Dans ce genre de business, le développeur doit définir un équilibre délicat entre ce qu’offre la version Pro par rapport à la version gratuite. Ce n’est jamais simple, et dans le cas de Mailspring, c’est clairement perfectible.

Les possibilités sont intéressantes, mais pas indispensables : templates, profile de vos contacts, tracking des mails envoyés, gestion des relances., envoies différés, snooze… et « much more » ? S’il s’agit de fonctions en développement, une roadmap serait la moindre des choses… Cette page semble du reste développée à l’arrache. Déjà le wording est assez moyen donc, et surtout on y trouve des redites et des bugs, qui ne semblent pas troubler beaucoup de monde (ça fait 10 jours que je vois ce « InputShema » en bas de page), on a déjà vu plus rassurant pour un produit que veut vous convaincre de mettre la main à la poche.

Mailspring Pro Page bugs

Beaucoup de ces fonctions sont disponibles sur Spark et ce, gratuitement. En tête de liste, le support des templates ou les envois à heure programmée par exemple.

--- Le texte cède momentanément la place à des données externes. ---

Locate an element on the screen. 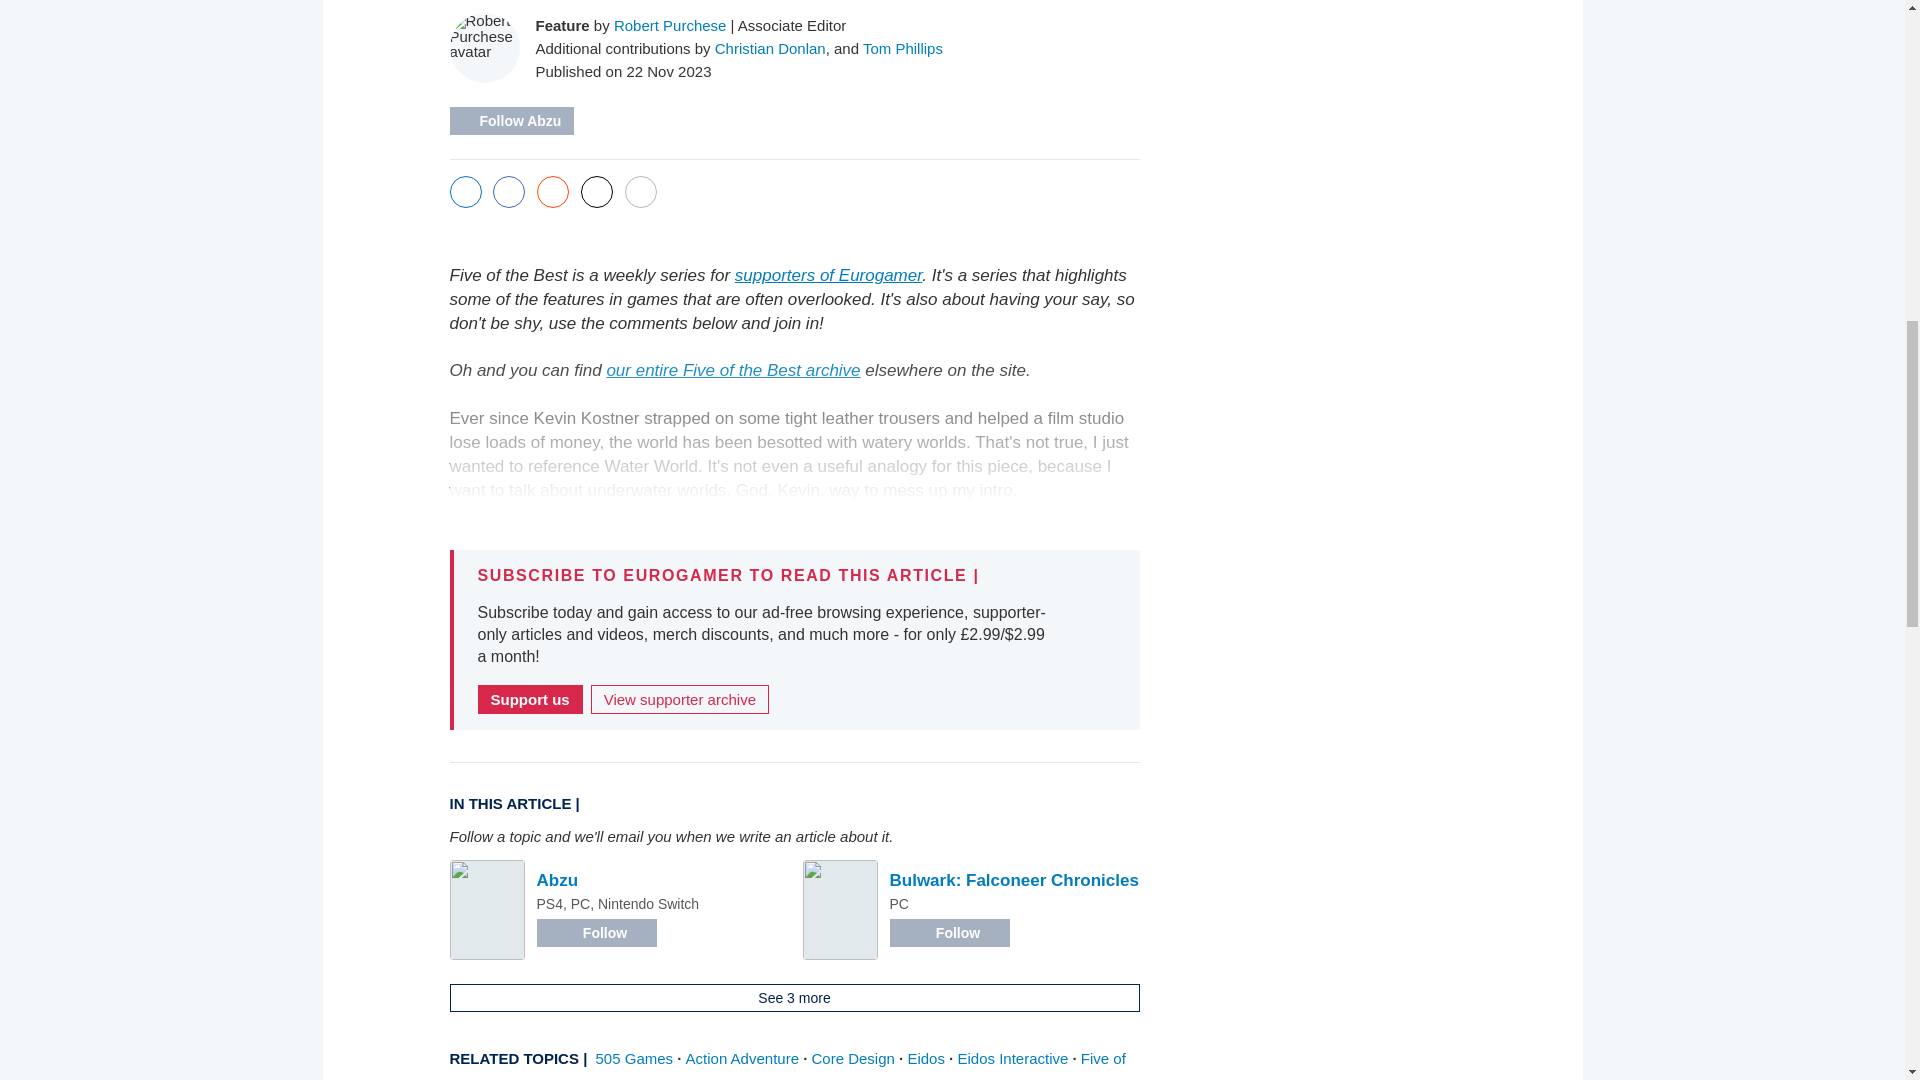  Christian Donlan is located at coordinates (770, 48).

Parce que Readdle, la société derrière Spark, a eu l’intelligence de ne brider aucun aspect de son produit, et de développer une nouvelle façon d’aborder les mails, avec une version team qui finance tout le reste. Qui a vraiment envie / besoin de lâcher pratiquement 100 dollars par an pour un Mailspring Pro ? Surtout si Spark trouve un jour le chemin de Windows.

Mailspring Translate

Exemple de fonction intéressante : la traduction intégrée est vraiment bien pensée, et modifie le texte directement dans votre email.

À l’heure du bilan, vous vous demandez peut-être pourquoi je viens de passer autant de temps à dépecer ce pauvre client mail qui n’avait rien demandé. Tout simplement parce que le potentiel est là, tout comme la frustration de voir cet outil rater le coche sur des fonctions simples. Il y a pourtant parfois de bonnes idées comme la traduction proposée directement dans vos mails. Comme c’est aujourd’hui la seule option viable pour disposer d’un client mail avec inbox unifiée sous Windows et Linux, dans un design moderne, j’avais envie de mettre ce produit en avant malgré tout. Et qui sait, peut-être en motiver certains à faire avancer dans le bon sens ce produit, ne serait-ce qu’en donnant des feedbacks aux développeurs.